Private Investigators

Written evidence submitted by Security International [PI07]

Executive summary

Attempts at licensing Private Investigators (PIs) can be traced back to the 1950s.

The PI Industry assisted a number of politicians in promoting their bills on security/investigation/privacy.

PIs continued to promote licensing up to the 1990s with support from a number of eminent politicians with little to no support from the remainder of the security industry.

A reluctance to license PIs in the past was due to the fear that it would give them a licence to snoop. (Reginald Maudling.)

The PI industry has been studied by a number of notable academics who published their findings in books and modules for Masters Degree courses.

Regulation has not been introduced because; it is difficult to establish the core activities of PIs.The number of PIs is unknown and this paper suggests it is below 5,000 rather than the normally published 10,000.

This paper suggests that until the publicity from The Leveson enquiry the activities of PIs has not caused the public any concern unlike the situation of ten to thirty years ago.

The reduction of unlawful activity by PIs can be attributed to the Human Rights Act 1998 (HRA) and the Data protection Act 1998 (DPA) which can now impose a financial penalty on a PI of up to £500,000. The DPA also makes the client responsible for the activities of their PI.

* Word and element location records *
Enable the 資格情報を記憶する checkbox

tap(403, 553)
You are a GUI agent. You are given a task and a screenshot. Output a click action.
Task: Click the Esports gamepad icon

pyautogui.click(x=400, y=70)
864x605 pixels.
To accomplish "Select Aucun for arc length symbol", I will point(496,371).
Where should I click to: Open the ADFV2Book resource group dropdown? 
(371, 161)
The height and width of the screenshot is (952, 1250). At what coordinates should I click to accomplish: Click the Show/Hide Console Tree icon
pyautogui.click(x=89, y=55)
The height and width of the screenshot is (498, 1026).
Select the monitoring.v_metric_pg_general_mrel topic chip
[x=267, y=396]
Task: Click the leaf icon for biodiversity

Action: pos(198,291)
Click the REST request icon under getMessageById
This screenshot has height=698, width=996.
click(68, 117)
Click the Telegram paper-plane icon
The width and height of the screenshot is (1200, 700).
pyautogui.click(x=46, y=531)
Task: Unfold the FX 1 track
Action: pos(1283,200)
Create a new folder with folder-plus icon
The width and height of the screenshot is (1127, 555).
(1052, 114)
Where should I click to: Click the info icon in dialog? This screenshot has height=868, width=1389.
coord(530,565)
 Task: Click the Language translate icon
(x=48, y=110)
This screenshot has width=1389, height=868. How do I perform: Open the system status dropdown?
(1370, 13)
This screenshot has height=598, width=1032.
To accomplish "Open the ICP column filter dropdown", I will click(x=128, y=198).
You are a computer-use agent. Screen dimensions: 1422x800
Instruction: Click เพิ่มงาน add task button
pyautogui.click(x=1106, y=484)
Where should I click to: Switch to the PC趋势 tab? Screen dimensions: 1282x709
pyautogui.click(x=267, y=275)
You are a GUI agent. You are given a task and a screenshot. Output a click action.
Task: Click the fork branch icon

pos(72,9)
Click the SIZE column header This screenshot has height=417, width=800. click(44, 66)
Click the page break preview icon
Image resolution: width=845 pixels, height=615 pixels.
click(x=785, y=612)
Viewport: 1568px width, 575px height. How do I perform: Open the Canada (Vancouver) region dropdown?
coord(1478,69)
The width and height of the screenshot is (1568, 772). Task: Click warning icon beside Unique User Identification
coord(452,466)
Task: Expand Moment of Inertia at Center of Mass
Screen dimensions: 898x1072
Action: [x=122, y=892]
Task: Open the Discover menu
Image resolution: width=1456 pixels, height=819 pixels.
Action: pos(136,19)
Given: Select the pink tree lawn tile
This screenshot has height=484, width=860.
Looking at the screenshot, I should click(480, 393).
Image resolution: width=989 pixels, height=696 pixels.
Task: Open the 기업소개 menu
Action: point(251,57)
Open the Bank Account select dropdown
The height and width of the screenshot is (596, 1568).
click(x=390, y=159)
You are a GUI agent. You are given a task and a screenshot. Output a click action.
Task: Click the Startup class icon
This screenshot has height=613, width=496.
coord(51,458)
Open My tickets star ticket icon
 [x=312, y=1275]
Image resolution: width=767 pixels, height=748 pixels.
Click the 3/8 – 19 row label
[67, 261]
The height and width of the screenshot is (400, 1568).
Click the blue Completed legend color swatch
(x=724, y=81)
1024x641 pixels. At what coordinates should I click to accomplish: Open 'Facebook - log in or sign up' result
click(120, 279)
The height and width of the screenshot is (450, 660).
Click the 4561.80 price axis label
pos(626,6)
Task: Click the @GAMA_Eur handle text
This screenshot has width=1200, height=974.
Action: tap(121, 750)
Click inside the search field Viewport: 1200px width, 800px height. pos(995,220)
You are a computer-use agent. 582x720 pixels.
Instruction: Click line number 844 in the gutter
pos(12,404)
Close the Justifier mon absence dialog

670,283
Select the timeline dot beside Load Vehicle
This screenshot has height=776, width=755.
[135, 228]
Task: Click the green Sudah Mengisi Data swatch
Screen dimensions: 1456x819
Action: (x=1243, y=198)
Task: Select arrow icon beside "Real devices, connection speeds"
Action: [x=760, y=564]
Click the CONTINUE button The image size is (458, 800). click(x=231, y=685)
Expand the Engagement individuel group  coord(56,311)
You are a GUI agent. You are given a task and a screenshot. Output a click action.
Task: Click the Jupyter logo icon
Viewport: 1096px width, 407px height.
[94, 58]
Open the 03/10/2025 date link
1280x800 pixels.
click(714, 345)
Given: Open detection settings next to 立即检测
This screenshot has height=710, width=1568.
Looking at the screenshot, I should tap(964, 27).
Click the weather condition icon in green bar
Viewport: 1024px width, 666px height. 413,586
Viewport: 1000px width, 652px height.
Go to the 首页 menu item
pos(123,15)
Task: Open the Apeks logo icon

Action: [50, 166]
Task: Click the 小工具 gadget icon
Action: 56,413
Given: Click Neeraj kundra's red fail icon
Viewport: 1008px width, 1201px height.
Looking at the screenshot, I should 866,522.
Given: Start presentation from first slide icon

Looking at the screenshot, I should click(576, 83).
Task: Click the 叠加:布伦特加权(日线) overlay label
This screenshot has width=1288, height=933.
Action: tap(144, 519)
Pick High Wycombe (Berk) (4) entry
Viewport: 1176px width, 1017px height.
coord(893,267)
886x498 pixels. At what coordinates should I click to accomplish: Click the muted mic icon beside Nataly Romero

* Exercises to complete *
1: According to the private investigators submission, what is the largest financial penalty the Data Protection Act 1998 can now impose on a PI?
2: Write out everything in the private investigators submission from "Executive summary" down to "normally published 10,000.", word for word.
3: Carry the private investigators submission on past its final sentence.
The rows are material separate from the private investigators submission.

* Outputs for the tasks *
1: Up to £500,000.

2:
Executive summary

Attempts at licensing Private Investigators (PIs) can be traced back to the 1950s.

The PI Industry assisted a number of politicians in promoting their bills on security/investigation/privacy.

PIs continued to promote licensing up to the 1990s with support from a number of eminent politicians with little to no support from the remainder of the security industry.

A reluctance to license PIs in the past was due to the fear that it would give them a licence to snoop. (Reginald Maudling.)

The PI industry has been studied by a number of notable academics who published their findings in books and modules for Masters Degree courses.

Regulation has not been introduced because; it is difficult to establish the core activities of PIs.The number of PIs is unknown and this paper suggests it is below 5,000 rather than the normally published 10,000.

3:
It is extremely difficult to establish a commonality on the wide and diverse services provided by a PI and subsequently reduces the chances of being able to establish a suitable competency requirement.

Over the past 40 years government of either persuasion had not been convinced that there was sufficient reason to license PIs despite the widely reported illegal activities. Why should there be justification now when the illegal activities are considerably less and there is adequate legislation in place in the form of the HRA and DPA to protect the public.

Regulation without compulsory licensing would mean that the activity is regulated and not the PI. Where the activity was being conducted by the end user themselves the legislation would in effect be protecting them from themselves.

Investigation no mater how it is packaged is an intrusion into a person’s privacy. That intrusion is already regulated by the HRA and DPA and if it is consumer credit related also by the Consumer Credit Acts 1974 and 2006. It is suggested that further regulation of PIs is a case of over licensing.

It is difficult to arrive at a suitable costing for the license fee because the number of PIs is unknown. It is assumed that the initial costs will be similar to those faced by the Security Industry Authority which ran at a loss despite the licence fees of £350 from over 100000+ personnel. Unless the licence fee is well in excess of that the public purse will have to meet the deficit in order to protect the public from a threat that is considerably less than it was ten to twenty years ago.

The additional cost of training for investigators to demonstrate their ability to achieve the required competency is likely to be in the region of £2000. This additional financial burden on an industry populated mainly by sole operators is I suggest a burden too far. Resulting in a decline in PIs and less revenue to finance the regulation.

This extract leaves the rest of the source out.